El día no acompañó. Amaneció con una lluvia tan fina que no se apreciaba si no te fijabas. Olía a hierba cortada, a tierra, aromas que echaba de menos en Madrid. Me pregunté cómo sería el invierno en Santander. La casa dormía por lo que bajé sin hacer ruido; me equivoqué, doña Brígida mantenía una taza en alto mientras con la otra mano aguantaba uno de los periódicos que había en una mesa auxiliar junto a ella. El aroma del café impregnaba la estancia e invitaba a una taza. En cuanto me sintió, alzó la vista por encima de las lentes que se asentaban en el extremo de la nariz.
-Buenos días.
-Buenos días le dé Dios, abuela.
-Tus primos no son muy madrugadores. Me alegro. Deseaba hablar contigo.
-Imagino que mi madre despotricaría contra mi falta de interés en encontrar un marido. -Me adelanté a la defensiva.
Tomé asiento y me serví. La abuela no contestó y volvió al periódico. Cuando terminó, lo plegó y me miró.

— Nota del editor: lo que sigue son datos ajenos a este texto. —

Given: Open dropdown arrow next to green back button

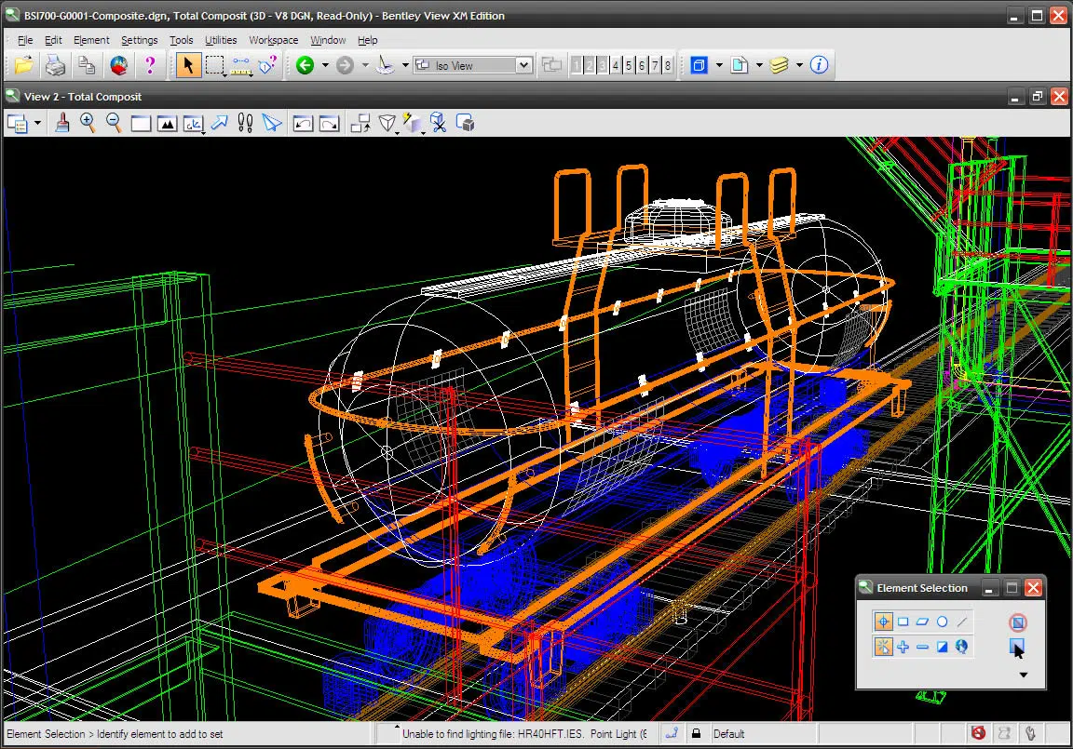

-Si lo hizo, no fue delante de mí -replicó con una sonrisa-. No soy tu enemiga. Mi interés es conocerte, no cambiarte ni obligarte a nada que no desees. Tienes una personalidad muy fuerte, como yo, pero me apena el esfuerzo que gastas en rebelarte contra lo que te rodea. Si has terminado, ven, vamos a sentarnos en el banco del mirador en la sala. Es más agradable que el comedor.
Debajo de mi habitación se situaba la sala con una réplica del mirador redondo. Mis primos seguían en los brazos de Morfeo y su ausencia me permitía una cierta intimidad con una mujer que me intrigaba tanto como yo a ella, al parecer.
-¿Estabas enamorada de Raúl?
La pregunta tan directa e íntima me cogió desprevenida. Mis padres nunca se habían molestado por mis sentimientos, seguramente porque carecían de ellos.
-Sí. Éramos vecinos y nos conocíamos desde niños. Nos compenetrábamos bien y compartíamos opiniones y aficiones.
-¿Estás segura? Me has descrito a un amigo, no a un amante.
La sinceridad era mi bandera; sin embargo, no estaba acostumbrada a que la ondearan en mi cara, más bien era yo quien la agitaba ante los demás.
-¿Y no es lo mismo? Con un marido debe reinar la comprensión además del cariño. No me imagino compartiendo la vida con ninguno de los caballeros que me presentan mis padres, tan alejados como están de mis ideas.
-Cierto. Pero el amor es algo más. No te reprocho nada, me aseguro de que tu corazón es libre. Te mueves con mucha seguridad entre los hombres, como si no pudieran alcanzarte por más que lo intenten y temí que te hubieran dañado. Aliviada, compruebo que no te has tropezado con quien será el dueño de tus sentimientos.
-Ya que es tan directa, le confesaré que no me atrae el mundo que mis padres quieren ponerme a los pies. No me gustan la inactividad ni los vagos. Busco mi sitio, ignoro cuál es, pero tengo claro que no es este. No se lo tome como una afrenta. He oído que ha trabajado de sol a sol para concedernos este estilo de vida...
-No, no te precipites, hija. No pongas palabras en mi boca que yo no he pronunciado. Antes he reconocido que te pareces a mí, no físicamente, pero sí en lo importante: eres inquieta y necesitas ganar tu sitio. Me parece magnífico y yo te apoyaré. No voy a marcharme, he venido para quedarme y reparar el desastre que provoqué con una mala decisión. Que provocamos, porque Camilo también fue de mi parecer.
-¿A qué se refiere, abuela?
Temblé al pensar que había llegado el momento de conocer las intenciones de la matriarca.